• **The data**
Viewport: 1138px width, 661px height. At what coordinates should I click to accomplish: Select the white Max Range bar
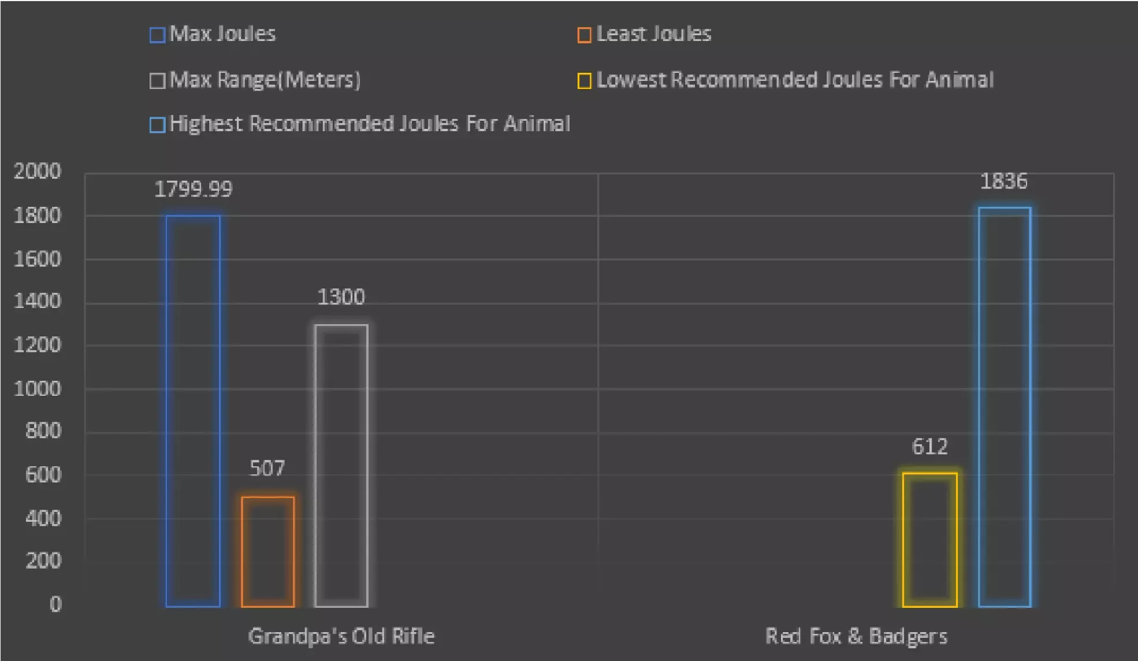(341, 465)
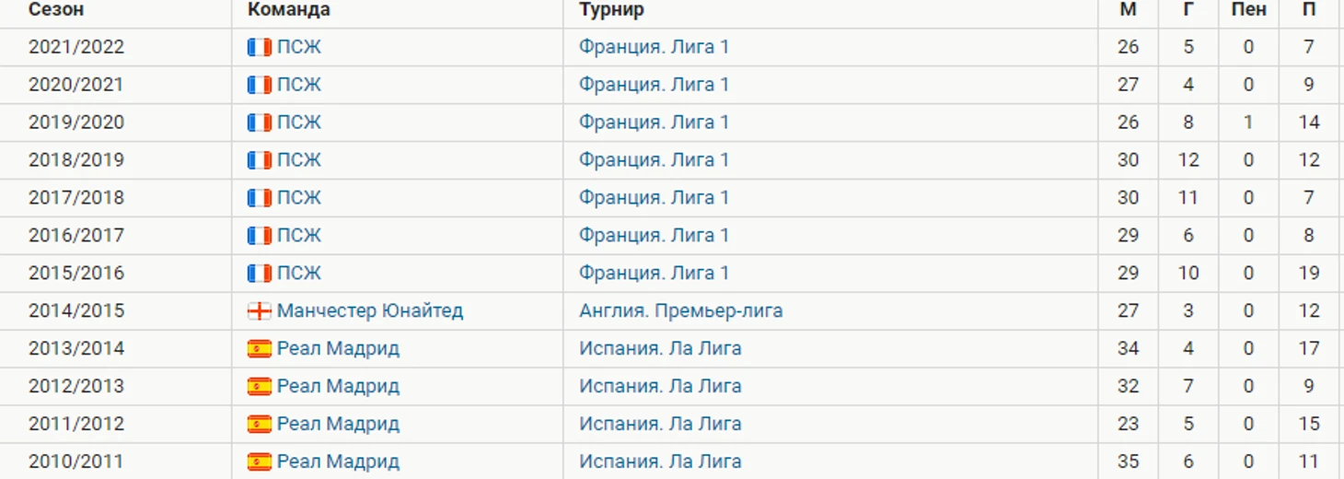Click the Spanish flag in the 2013/2014 row
The height and width of the screenshot is (479, 1344).
coord(260,349)
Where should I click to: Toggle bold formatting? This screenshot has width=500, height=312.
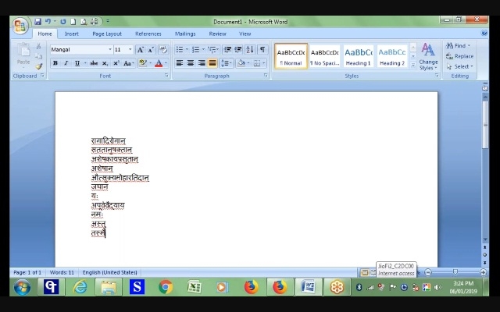55,63
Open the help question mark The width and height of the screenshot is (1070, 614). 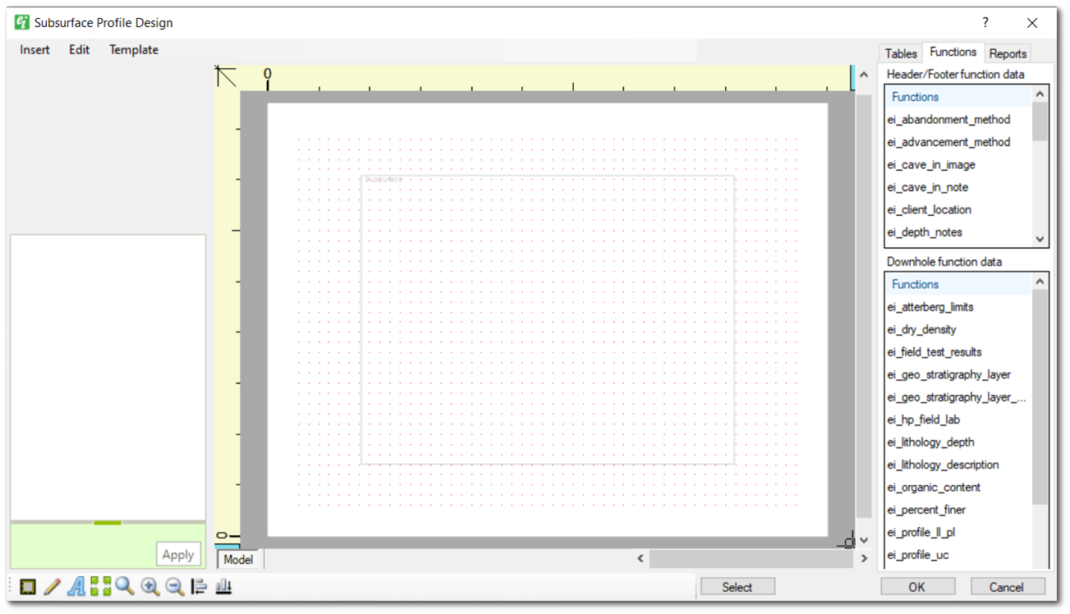(985, 22)
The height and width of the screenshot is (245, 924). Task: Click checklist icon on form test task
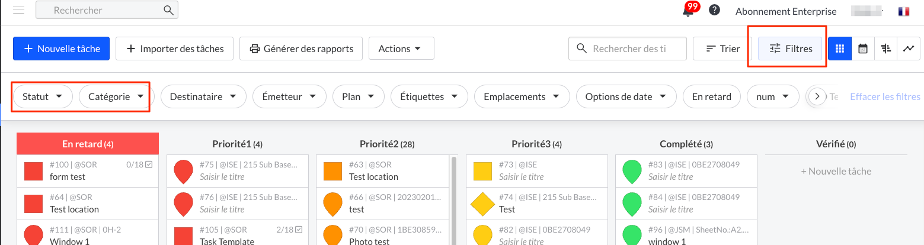pos(149,165)
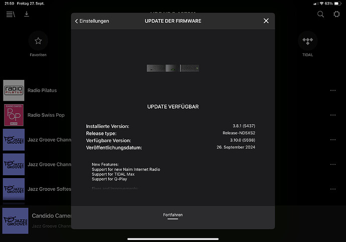Tap the download icon in the top bar
The image size is (346, 242).
pos(27,14)
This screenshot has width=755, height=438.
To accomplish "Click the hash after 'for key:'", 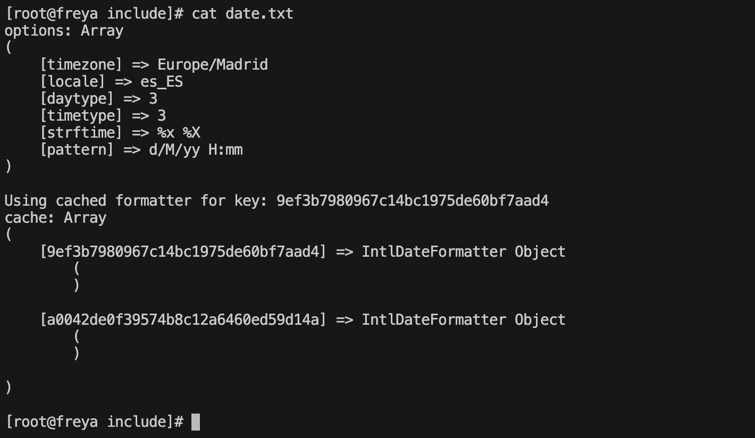I will click(x=413, y=201).

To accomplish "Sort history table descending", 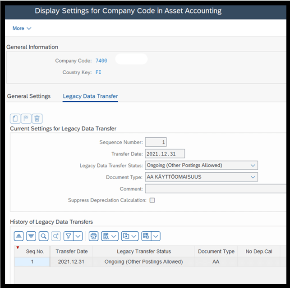I will click(31, 236).
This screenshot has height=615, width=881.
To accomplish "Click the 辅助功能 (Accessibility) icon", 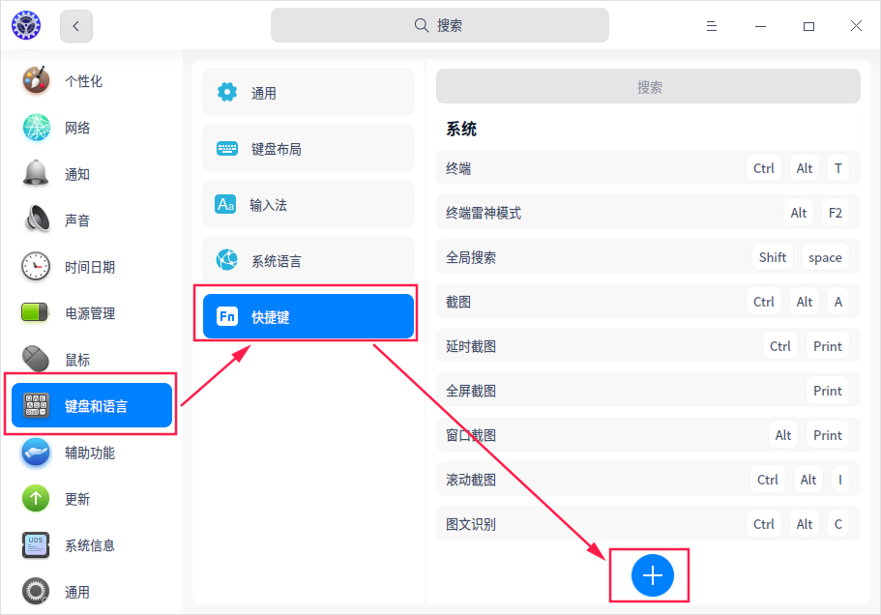I will pos(35,452).
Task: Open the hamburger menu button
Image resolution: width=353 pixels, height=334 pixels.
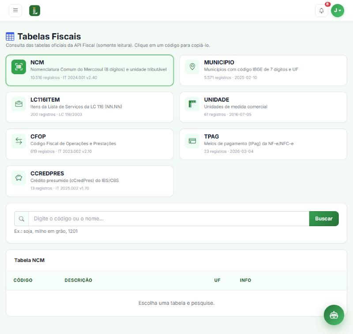Action: (15, 10)
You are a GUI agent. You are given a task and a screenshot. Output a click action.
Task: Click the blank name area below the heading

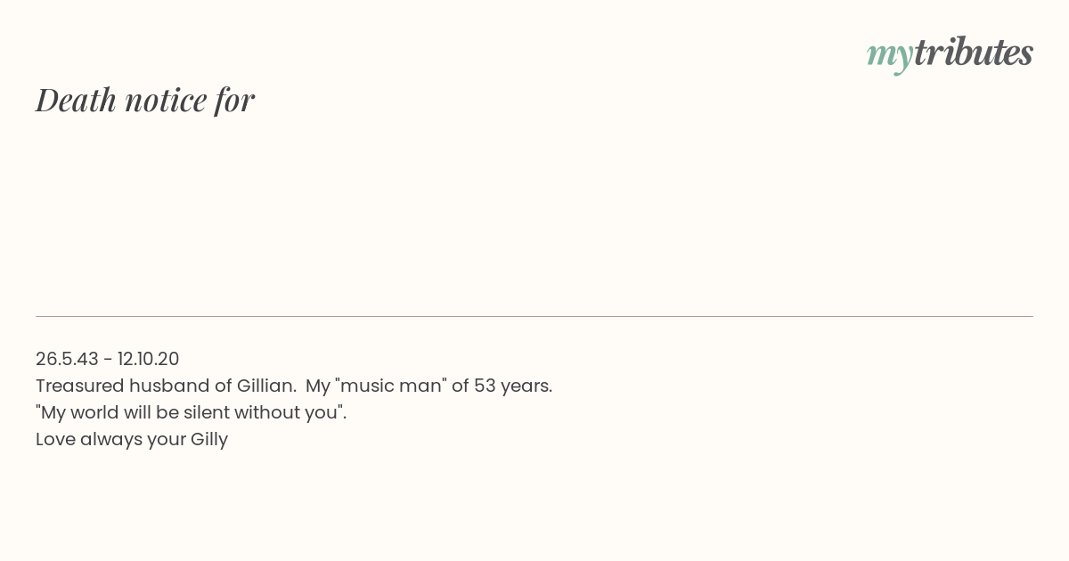(x=535, y=214)
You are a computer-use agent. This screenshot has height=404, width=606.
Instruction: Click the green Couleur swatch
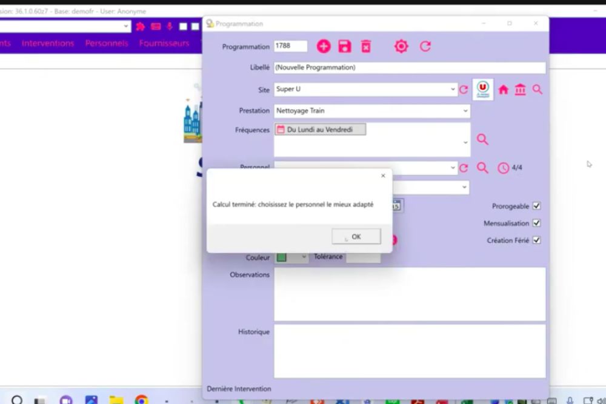click(282, 257)
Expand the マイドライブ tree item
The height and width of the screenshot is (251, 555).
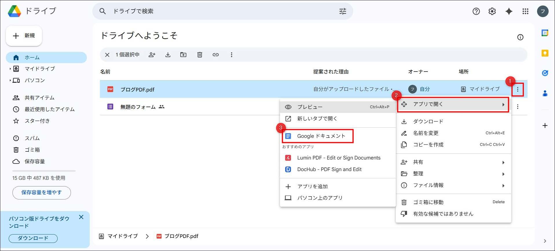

• **Task description**
Starting with the line that contains "You are a GUI", reproduce every line down to the end of the listing above, both endpoints included. Pictures stay out.

• **Exercise response**
You are a GUI agent. You are given a task and a screenshot. Output a click action.
Task: Click the blank name area below the heading

(x=535, y=214)
You are a computer-use agent. This screenshot has height=404, width=606.
Instruction: Click the green Couleur swatch
click(282, 257)
Expand the マイドライブ tree item
The height and width of the screenshot is (251, 555).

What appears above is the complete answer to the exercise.